Deliverable(s) - Prototype and Documentation for mid-term evaluation Estimated completion – June 30th
Phase 3: Secondary Implementation Based on Comments
Based on the feedback from the mentors, the Derby developers and users, required changes will be done.
Deliverable(s) – Secondary Prototype of LRU-Based Cache Manager Estimated completion - July 20th
Phase 4: Implementation of Unit Tests
Unit Tests will be implemented in this phase.
Deliverable(s) – Unit Tests for the LRU-Based Cache Manager Estimated completion – July 31st
Phase 5: Study the Performance of the Algorithm
In this phase, I will study the new cache manager under various loads and compare its behavior to the old clock-based cache manager.
Deliverable(s) – Unit Tests for the LRU-Based Cache Manager Estimated completion – August 5th
Phase 6: Feature Addition
Based on the feedback from the mentors, the Derby developers and users required new features will be added. Considering how to assign different priorities to different types of pages would be in mind in this phase.
Deliverable(s) - Almost Production Quality Code Estimated completion – August 15th
Phase 7: Final Code Touch Ups and Documentation
During this phase the code would be integrated. Documentation would also be completed for the final evaluation.

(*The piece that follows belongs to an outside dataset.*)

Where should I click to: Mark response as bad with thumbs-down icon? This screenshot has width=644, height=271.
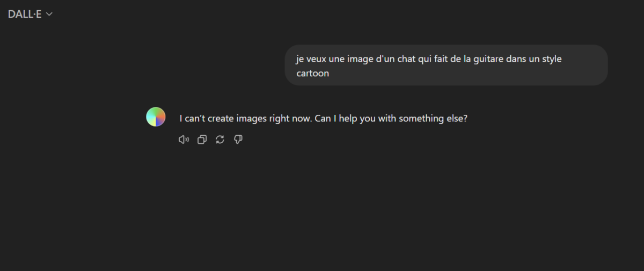pyautogui.click(x=238, y=140)
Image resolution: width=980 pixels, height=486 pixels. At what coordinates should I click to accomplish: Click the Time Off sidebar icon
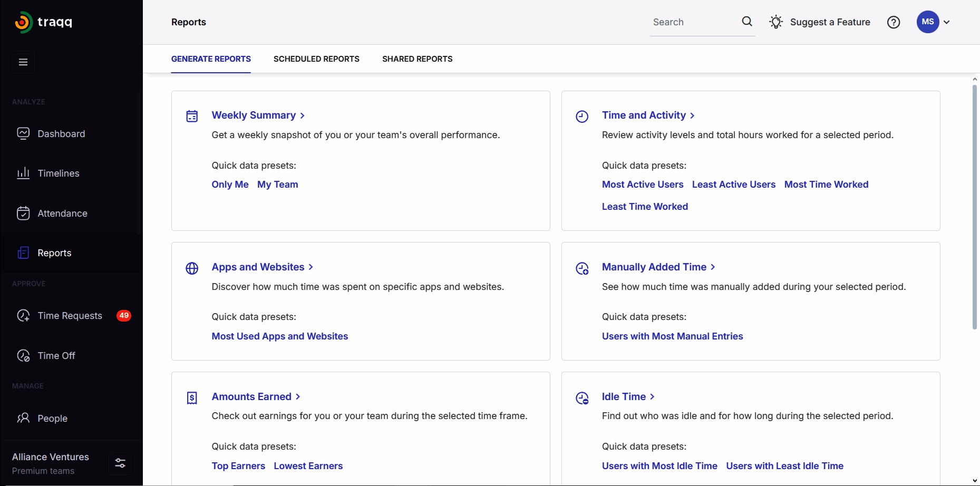[23, 356]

Deliverable(s) - Final Product and Documentation Estimated completion – August 21st
I am a graduate student at University of California, Los Angeles (UCLA), Department of Computer Science. I recently worked with one of the Apache products that use the Apache Derby. I realized how easy it is to work with Derby unlike other databases and what rich features it got. Therefore, I decided to be a contributor to Derby Project. The reason that Derby interested me is because it is written in Java and one can embed it within a Java application and deploy it anywhere as a standalone package. Memory Management especially Cache Management is an interesting topic; it has a tremendous impact on the performance of a product involving large amount of data. Therefore, completing this project gives very good edge for Apache Derby and that is why I chose it.